The Trend Toward Non-Smoking Rentals

Posted by Teresa on October 15, 2010 under Housing Trends | icon: commentBe the First to Comment

tenant screening, background checkSmokers are getting used to resisting the urge to light up in bars, restaurants, ball parks and offices. Some cities are considering extending smoking bans to beaches and public parks, too. But generally, smokers can retreat to their homes and indulge as much as they’d like—but this too is becoming a thing of the past.

More rental properties are enforcing no-smoking policies. Tenants are hearing they can be evicted for lighting up. Rental property owners are concerned—not about the smoker’s health, typically—but about the affect of secondhand smoke on non-smokers.

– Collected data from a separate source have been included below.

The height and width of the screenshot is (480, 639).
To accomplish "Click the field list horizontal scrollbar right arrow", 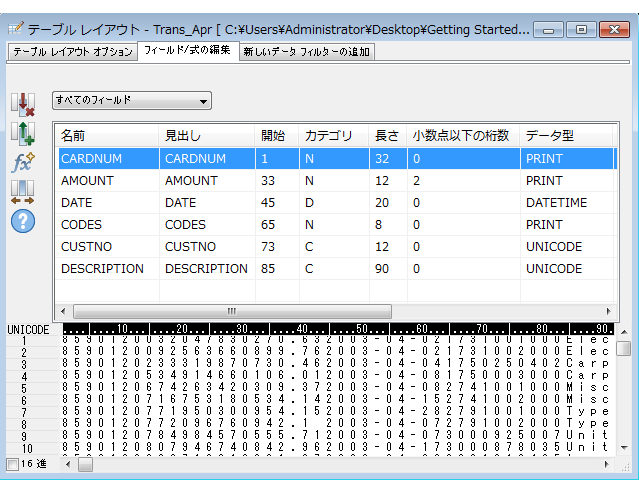I will pyautogui.click(x=609, y=311).
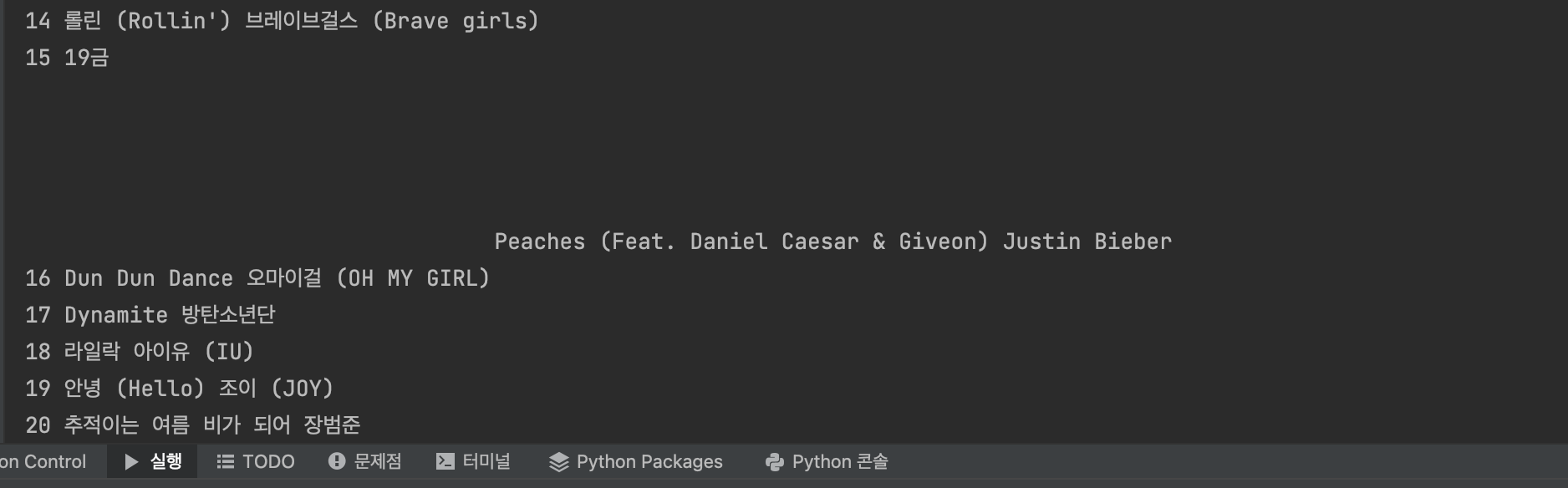The image size is (1568, 488).
Task: Click the Brave girls text on line 14
Action: (456, 21)

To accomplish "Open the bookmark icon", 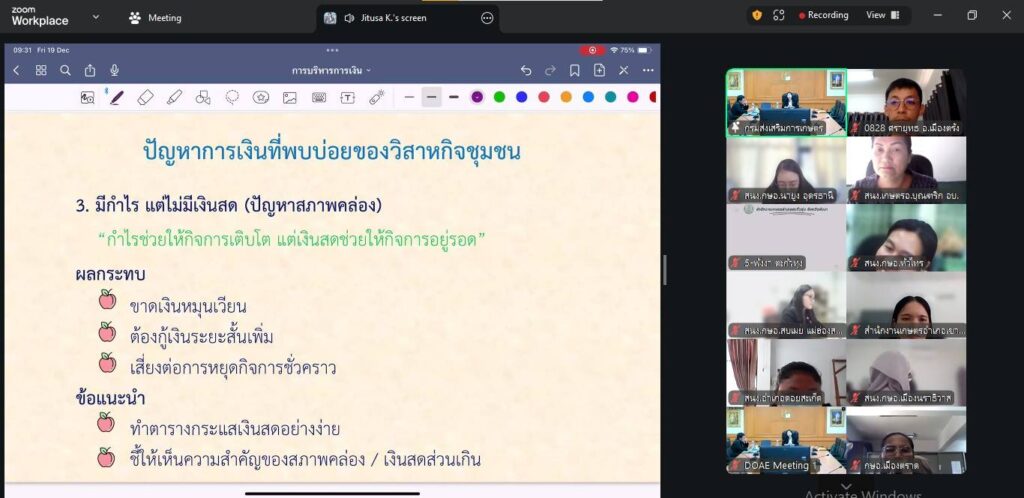I will pos(575,70).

The Related Companies, a development firm with 17 apartment buildings in Manhattan, instituted smoking bans in some of them a year ago. Smoking tenants who already live in the buildings will be allowed to continue, but new tenants must promise to not smoke at home.

Other developers and property management companies have extended smoking bans to common areas, such as sidewalks leading to apartment buildings, private patios and shared terraces.

Across the U.S., the Department of Housing and Urban Development (HUD) is encouraging public housing agencies to ban smoking in all or some of their units. Corpus Christi, TX, Richmond, CA and Snohomish County, WA have instituted non-smoking policies. The intent is to keep tenants safe from second-hand smoke, reduce the danger of fires, and save money on clean up when smokers vacate rental units.

Some landlords have made the decision to not pressure or force smoking tenants to vacate their properties. While there are no laws that prohibit landlords from banning smoking, courts have ruled for tenants who broke their leases because of the landlord’s failure to protect them from second-hand smoke.

The overall trend seems to be toward non-smoking buildings. Perhaps the future will include two kinds of apartment buildings: “smoking ok”  and “no smoking allowed.”